Kültürü Birlikte Üretmek ve Tehditler
Bazı araştırmacılar, YZ'nin yaratıcı olup olmadığı sorusunu bir kenara bırakarak, insanlar ve makineler arasındaki etkileşime odaklanıyor. Bu alana ortak yaratıcılık (co-creativity) deniyor ve YZ'nin, salt komutlara yanıt vermek yerine, yaratıcılığın yeni biçimlerine nasıl ilham verebileceği araştırılıyor. Nitekim YZ ile çalışan insanların ürettiği içerikler, tek başına çalışmaktan daha yüksek puan alıyor; örneğin, insanlar ve YZ tarafından birlikte oluşturulan haiku şiirleri, en güzel olarak derecelendiriliyor.
Ancak YZ'ye aşırı bağımlılık, yaratıcı endüstrilerdeki işleri tehdit etmenin yanı sıra, insanlardaki yaratıcı becerileri de köreltebilir. Bir çalışmada, YZ yardımıyla makale yazan bir grubun, daha sonra YZ kullanmadan yazmaya çalıştıklarında, kendi bilgisine güvenen kontrol grubuna göre daha düşük bilişsel katılıma (daha zayıf beyin bağlantısı) sahip olduğu gözlendi.
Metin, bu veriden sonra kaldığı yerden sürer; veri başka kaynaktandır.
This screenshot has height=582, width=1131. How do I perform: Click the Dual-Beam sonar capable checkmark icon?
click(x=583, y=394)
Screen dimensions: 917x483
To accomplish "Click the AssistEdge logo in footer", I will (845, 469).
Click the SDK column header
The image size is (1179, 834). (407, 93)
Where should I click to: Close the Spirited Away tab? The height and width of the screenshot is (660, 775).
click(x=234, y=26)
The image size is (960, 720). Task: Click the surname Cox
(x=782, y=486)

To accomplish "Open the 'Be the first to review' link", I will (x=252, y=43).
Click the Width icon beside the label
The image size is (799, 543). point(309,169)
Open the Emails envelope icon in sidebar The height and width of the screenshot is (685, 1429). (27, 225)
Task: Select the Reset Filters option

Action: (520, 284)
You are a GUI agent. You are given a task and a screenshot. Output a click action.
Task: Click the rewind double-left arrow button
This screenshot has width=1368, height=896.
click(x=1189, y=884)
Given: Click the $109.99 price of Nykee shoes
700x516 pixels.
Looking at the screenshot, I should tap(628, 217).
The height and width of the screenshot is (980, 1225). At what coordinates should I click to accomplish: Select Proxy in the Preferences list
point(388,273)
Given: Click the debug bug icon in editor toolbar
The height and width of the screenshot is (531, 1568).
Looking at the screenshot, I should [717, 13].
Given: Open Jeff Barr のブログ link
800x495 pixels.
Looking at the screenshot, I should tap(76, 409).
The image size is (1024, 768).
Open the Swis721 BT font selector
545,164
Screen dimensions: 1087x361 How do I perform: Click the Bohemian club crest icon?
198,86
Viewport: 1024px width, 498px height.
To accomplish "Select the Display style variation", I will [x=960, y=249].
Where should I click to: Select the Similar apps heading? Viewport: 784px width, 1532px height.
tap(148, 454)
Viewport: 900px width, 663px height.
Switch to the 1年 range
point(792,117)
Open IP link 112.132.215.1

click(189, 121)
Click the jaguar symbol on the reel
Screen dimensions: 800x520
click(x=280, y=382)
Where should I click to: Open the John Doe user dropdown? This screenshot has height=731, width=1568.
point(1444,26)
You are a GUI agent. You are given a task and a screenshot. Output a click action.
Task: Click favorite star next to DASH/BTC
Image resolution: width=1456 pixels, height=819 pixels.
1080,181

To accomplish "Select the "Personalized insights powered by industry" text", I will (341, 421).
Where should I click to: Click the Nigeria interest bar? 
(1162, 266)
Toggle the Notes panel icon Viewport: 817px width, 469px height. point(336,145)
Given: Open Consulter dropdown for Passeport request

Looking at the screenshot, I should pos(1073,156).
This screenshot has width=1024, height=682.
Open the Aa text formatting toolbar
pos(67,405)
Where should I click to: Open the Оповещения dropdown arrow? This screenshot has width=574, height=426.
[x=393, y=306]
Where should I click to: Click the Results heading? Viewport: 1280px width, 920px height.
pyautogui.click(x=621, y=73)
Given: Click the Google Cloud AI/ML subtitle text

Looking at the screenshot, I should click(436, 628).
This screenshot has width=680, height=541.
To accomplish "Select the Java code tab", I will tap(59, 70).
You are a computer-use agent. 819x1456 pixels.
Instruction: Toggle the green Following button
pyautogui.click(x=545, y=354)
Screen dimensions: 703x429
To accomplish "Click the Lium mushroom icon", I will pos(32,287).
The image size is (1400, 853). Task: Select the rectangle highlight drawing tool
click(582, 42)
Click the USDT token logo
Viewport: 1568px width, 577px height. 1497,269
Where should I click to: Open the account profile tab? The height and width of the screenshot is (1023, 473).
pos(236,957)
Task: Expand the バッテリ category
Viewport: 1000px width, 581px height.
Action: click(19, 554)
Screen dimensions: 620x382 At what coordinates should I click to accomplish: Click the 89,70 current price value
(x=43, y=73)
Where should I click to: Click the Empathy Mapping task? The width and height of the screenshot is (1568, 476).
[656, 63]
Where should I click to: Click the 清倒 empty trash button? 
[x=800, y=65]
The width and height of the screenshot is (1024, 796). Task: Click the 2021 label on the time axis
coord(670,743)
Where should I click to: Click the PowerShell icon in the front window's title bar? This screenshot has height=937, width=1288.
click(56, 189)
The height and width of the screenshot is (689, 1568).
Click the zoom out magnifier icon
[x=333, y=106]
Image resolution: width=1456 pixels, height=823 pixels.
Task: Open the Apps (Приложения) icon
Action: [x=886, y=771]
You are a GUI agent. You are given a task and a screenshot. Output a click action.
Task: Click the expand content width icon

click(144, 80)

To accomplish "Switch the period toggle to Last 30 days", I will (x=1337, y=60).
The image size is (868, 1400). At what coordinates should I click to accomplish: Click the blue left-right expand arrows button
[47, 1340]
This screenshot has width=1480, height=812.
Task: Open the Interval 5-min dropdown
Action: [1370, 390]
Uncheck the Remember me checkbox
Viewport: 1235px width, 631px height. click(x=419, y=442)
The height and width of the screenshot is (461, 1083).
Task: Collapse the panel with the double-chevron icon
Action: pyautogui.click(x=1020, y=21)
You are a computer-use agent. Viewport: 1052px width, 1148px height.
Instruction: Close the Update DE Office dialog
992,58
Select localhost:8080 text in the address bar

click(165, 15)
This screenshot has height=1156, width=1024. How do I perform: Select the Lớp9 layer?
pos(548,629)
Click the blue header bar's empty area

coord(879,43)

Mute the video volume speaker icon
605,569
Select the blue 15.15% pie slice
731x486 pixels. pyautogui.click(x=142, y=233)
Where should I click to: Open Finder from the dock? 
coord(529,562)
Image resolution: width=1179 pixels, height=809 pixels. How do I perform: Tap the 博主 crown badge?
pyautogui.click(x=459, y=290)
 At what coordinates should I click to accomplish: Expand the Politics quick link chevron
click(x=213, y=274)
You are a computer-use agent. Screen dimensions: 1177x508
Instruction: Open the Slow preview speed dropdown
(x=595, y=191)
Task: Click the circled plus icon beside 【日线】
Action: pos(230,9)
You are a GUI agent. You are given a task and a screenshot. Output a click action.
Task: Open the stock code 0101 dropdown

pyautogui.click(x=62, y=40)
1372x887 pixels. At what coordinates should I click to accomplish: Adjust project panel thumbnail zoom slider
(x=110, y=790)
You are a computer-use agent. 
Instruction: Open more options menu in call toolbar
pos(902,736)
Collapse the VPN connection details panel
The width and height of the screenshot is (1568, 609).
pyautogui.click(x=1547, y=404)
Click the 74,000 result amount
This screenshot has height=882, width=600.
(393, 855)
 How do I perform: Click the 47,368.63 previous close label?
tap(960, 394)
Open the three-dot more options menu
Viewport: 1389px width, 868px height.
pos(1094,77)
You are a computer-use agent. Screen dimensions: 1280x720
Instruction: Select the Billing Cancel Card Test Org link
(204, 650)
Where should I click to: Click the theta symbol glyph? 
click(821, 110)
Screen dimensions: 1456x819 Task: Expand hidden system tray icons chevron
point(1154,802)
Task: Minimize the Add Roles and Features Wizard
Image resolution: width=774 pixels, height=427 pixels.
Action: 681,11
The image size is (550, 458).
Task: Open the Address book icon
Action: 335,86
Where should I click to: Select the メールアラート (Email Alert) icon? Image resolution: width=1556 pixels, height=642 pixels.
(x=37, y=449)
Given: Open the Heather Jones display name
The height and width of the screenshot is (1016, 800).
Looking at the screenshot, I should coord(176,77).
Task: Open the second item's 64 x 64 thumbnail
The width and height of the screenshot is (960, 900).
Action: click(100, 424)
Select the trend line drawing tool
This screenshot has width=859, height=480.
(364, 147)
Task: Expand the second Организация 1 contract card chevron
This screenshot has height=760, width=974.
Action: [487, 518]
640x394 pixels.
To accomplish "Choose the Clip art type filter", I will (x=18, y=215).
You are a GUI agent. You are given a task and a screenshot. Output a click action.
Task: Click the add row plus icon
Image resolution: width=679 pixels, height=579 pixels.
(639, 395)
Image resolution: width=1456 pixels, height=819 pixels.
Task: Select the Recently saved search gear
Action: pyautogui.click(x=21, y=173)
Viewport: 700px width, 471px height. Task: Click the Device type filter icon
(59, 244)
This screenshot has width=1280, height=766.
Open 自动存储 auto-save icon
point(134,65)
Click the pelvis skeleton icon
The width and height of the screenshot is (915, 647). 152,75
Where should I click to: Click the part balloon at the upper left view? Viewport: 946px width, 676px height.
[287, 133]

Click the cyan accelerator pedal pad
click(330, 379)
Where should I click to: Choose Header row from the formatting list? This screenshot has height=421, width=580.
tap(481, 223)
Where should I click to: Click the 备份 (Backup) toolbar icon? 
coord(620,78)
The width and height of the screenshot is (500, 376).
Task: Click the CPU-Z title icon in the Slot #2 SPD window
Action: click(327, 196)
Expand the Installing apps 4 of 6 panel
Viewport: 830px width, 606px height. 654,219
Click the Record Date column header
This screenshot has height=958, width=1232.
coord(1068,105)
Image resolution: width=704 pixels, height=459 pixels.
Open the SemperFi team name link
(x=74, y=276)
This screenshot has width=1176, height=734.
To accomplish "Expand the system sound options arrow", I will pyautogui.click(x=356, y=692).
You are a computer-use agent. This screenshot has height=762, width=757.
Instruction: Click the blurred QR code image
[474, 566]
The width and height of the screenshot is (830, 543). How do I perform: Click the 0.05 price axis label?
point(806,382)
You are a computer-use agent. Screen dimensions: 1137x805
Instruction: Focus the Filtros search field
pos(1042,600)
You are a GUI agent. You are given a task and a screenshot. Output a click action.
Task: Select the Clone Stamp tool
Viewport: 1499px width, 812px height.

Ayrıca daha az çeşitli makaleler yazdılar.
Bu durum, kültürün çeşitliliğinin azalacağı korkusuna yol açıyor. Yapılan bir başka yazma çalışmasında, YZ destekli hikâyelerin, sadece insanlar tarafından üretilen hikâyelere göre birbirine daha fazla benzediği tespit edildi. Araştırmacılar, YZ içeriğine boğuldukça insanlığın "çok düz bir dünya"ya doğru ilerleyebileceğinden endişeleniyor.
James Kaufman, YZ çıktısının yaratıcı olarak etiketlenmesinin kültürel bir felaket olacağını savunuyor. Yaratıcılığın, bireysel refah, ruh hali ve bilişsel esneklik için kritik önem taşıdığını hatırlatıyor. Makinelerin çıktısını yaratıcı olarak kabul etmek, okulların ve toplumun, bu becerileri geliştirmek yerine sadece son ürüne değer vermesine yol açabilir. Kaufman, "Yalnızca çıktıyı tanıyan yüzeysel bir yaratıcılık tanımına yatırım yaparsak, insan potansiyellerinin hiç şansı kalmaz" diyor.
Sonuç olarak, YZ'nin yetenekleri inkâr edilemez derecede etkileyici. Ancak asıl tartışma, yaratıcılığın ne olduğu, YZ'nin özgünlük ve niyet gibi insana özgü bileşenleri taklit edip edemeyeceği ve kültürü zenginleştirmesi beklenen bu teknolojinin, insanlığın yaratıcı kimliğini zayıflatıp zayıflatmayacağı etrafında dönüyor.